Christian Prigent, La Langue et ses monstres

L’esclave du non dupe

Les onze pre­miers (sur vingt) por­traits de ce livre ont été publiés chez Cadex en 1989. L’ouvrage fit réfé­rence. Et sa nou­velle édi­tion cor­ri­gée et aug­men­tée va plus loin : aux cotés de Ger­trude Stein, Bur­roughs, Cum­mings, Khleb­ni­kov, Maïa­kovski, Lucette Finas, Hubert Lucot, Claude Minière, Valère Nova­rina, Mar­ce­lin Pley­net, Jean-Pierre Verheg­gen. Les neuf nou­veaux essais parlent comme peu d’auteurs savent le faire de Sade, Jouve, Artaud, Ponge, Paso­lini, Jude Ste­fan, Ber­nard Noël, Éric Clé­mens, Chris­tophe Tar­kos. Les ana­lyses de Prigent n’ont rien d’universitaires même si peu à peu l’auteur semble désor­mais se mêler  aux doctes et aux sages. Mais qui le connaît un peu sait qui se cache der­rière le masque. Le poète reste plus bret­teur que rhé­teur.
Prigent, devant l’éternité du lan­gage, en reven­dique et illustre les néces­saires irré­gu­la­ri­tés et les monstres sans quoi il n’est que lettre morte.

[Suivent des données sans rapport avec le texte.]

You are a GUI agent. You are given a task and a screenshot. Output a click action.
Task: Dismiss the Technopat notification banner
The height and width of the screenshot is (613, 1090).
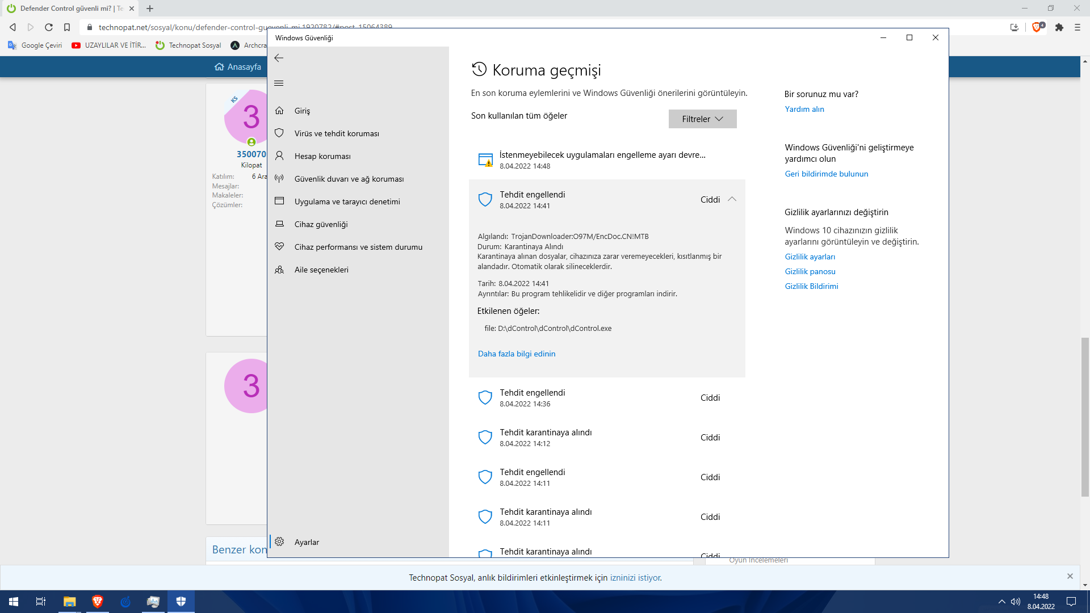pyautogui.click(x=1070, y=576)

Il défend ceux qui l’érotise et l’ « éner­gu­mène » avec sub­ti­lité (Pierre Jean Jouve), à coups de mar­teau (Jean-Pierre Verheg­gen) ou en inven­tant le « babil des classes dan­ge­reuses » : Valère Nova­rina aujourd’hui, Artaud Jadis. Les œuvres que retient Prigent sont donc celles qui décom­posent (on dit aujourd’hui décons­truisent…) le lan­gage pour le recom­po­ser sur les franges de la lisi­bi­lité et où sur­git sou­dain une jouissance.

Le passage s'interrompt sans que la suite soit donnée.